Your instructions: Reproduce, exactly, the lines of the material below from the line containing "Click the Photopus app icon in title bar" through the line containing "Task: Select Network in the navigation pane", with both end lines included and nothing else.

*** Block opens ***

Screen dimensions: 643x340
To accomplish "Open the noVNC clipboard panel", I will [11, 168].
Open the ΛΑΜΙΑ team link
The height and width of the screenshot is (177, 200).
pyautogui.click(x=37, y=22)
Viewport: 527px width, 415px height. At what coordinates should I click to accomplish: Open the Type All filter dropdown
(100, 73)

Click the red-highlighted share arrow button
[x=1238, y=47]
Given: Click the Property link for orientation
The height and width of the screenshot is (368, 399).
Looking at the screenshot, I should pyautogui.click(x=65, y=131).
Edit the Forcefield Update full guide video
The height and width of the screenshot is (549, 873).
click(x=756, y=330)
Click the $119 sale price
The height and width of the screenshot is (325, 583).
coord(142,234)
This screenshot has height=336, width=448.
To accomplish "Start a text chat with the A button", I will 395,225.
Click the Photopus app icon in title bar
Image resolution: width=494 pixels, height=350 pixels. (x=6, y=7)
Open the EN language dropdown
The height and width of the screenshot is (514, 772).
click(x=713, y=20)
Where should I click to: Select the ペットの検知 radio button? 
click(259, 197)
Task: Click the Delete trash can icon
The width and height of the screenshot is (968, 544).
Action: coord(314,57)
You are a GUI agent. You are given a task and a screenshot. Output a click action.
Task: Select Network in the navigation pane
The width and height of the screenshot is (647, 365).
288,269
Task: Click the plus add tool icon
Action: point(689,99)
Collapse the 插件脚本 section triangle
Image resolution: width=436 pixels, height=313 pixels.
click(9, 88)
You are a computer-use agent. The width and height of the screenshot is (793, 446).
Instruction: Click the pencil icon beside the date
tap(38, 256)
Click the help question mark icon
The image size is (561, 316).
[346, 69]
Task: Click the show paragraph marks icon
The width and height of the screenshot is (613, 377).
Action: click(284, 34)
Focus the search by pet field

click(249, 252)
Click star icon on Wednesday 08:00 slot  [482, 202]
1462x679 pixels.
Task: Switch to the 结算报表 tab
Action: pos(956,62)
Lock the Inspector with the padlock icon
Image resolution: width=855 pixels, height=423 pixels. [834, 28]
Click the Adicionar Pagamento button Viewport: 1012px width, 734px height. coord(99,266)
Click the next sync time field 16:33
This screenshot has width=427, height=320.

*** Block closes ***

Result of this exercise:
Click the Photopus app icon in title bar
Image resolution: width=494 pixels, height=350 pixels. (x=6, y=7)
Open the EN language dropdown
The height and width of the screenshot is (514, 772).
click(x=713, y=20)
Where should I click to: Select the ペットの検知 radio button? 
click(259, 197)
Task: Click the Delete trash can icon
The width and height of the screenshot is (968, 544).
Action: coord(314,57)
You are a GUI agent. You are given a task and a screenshot. Output a click action.
Task: Select Network in the navigation pane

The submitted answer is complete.